*To do*: From the first line to the last, write out the material exactly.

*Entries provided*:
# # # # # # #

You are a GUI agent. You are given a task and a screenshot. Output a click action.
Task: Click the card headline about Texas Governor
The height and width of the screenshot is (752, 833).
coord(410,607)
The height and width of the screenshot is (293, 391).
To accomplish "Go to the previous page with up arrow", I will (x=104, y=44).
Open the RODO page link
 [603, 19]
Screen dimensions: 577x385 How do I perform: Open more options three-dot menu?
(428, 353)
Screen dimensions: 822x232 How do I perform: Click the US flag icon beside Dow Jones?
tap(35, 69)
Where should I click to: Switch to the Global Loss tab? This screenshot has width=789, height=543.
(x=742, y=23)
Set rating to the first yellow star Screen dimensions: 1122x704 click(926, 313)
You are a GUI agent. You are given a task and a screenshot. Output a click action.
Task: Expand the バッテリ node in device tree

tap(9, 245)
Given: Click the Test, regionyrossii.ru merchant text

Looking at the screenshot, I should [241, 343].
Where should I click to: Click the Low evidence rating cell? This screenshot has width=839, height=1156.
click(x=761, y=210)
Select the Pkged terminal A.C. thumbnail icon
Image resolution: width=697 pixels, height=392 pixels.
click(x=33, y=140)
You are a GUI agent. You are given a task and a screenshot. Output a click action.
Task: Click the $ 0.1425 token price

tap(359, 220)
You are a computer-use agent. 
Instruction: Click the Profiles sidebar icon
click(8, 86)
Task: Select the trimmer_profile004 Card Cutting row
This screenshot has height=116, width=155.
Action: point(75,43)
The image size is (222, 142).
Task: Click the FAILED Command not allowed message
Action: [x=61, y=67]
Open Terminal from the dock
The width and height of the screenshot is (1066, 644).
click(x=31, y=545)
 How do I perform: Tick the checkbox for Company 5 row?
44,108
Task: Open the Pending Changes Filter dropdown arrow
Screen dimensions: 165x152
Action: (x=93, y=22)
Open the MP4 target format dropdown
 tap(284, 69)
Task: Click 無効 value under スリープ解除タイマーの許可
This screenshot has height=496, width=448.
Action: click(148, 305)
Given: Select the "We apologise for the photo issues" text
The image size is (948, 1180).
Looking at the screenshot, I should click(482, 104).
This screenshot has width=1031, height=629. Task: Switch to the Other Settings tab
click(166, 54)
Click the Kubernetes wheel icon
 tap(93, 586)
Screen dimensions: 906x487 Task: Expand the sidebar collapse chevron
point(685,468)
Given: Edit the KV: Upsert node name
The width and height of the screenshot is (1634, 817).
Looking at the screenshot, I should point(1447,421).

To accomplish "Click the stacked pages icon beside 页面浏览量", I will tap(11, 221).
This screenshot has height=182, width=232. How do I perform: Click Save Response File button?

# # # # # # #

*Result below*:
You are a GUI agent. You are given a task and a screenshot. Output a click action.
Task: Click the card headline about Texas Governor
The height and width of the screenshot is (752, 833).
coord(410,607)
The height and width of the screenshot is (293, 391).
To accomplish "Go to the previous page with up arrow", I will (x=104, y=44).
Open the RODO page link
 [603, 19]
Screen dimensions: 577x385 How do I perform: Open more options three-dot menu?
(428, 353)
Screen dimensions: 822x232 How do I perform: Click the US flag icon beside Dow Jones?
tap(35, 69)
Where should I click to: Switch to the Global Loss tab? This screenshot has width=789, height=543.
(x=742, y=23)
Set rating to the first yellow star Screen dimensions: 1122x704 click(926, 313)
You are a GUI agent. You are given a task and a screenshot. Output a click action.
Task: Expand the バッテリ node in device tree

tap(9, 245)
Given: Click the Test, regionyrossii.ru merchant text

Looking at the screenshot, I should [241, 343].
Where should I click to: Click the Low evidence rating cell? This screenshot has width=839, height=1156.
click(x=761, y=210)
Select the Pkged terminal A.C. thumbnail icon
Image resolution: width=697 pixels, height=392 pixels.
click(x=33, y=140)
You are a GUI agent. You are given a task and a screenshot. Output a click action.
Task: Click the $ 0.1425 token price

tap(359, 220)
You are a computer-use agent. 
Instruction: Click the Profiles sidebar icon
click(8, 86)
Task: Select the trimmer_profile004 Card Cutting row
This screenshot has height=116, width=155.
Action: point(75,43)
The image size is (222, 142).
Task: Click the FAILED Command not allowed message
Action: [x=61, y=67]
Open Terminal from the dock
The width and height of the screenshot is (1066, 644).
click(x=31, y=545)
 How do I perform: Tick the checkbox for Company 5 row?
44,108
Task: Open the Pending Changes Filter dropdown arrow
Screen dimensions: 165x152
Action: (x=93, y=22)
Open the MP4 target format dropdown
 tap(284, 69)
Task: Click 無効 value under スリープ解除タイマーの許可
This screenshot has height=496, width=448.
Action: click(148, 305)
Given: Select the "We apologise for the photo issues" text
The image size is (948, 1180).
Looking at the screenshot, I should click(482, 104).
This screenshot has width=1031, height=629. Task: Switch to the Other Settings tab
click(166, 54)
Click the Kubernetes wheel icon
 tap(93, 586)
Screen dimensions: 906x487 Task: Expand the sidebar collapse chevron
point(685,468)
Given: Edit the KV: Upsert node name
The width and height of the screenshot is (1634, 817).
Looking at the screenshot, I should point(1447,421).

To accomplish "Click the stacked pages icon beside 页面浏览量", I will tap(11, 221).
This screenshot has height=182, width=232. How do I perform: Click Save Response File button?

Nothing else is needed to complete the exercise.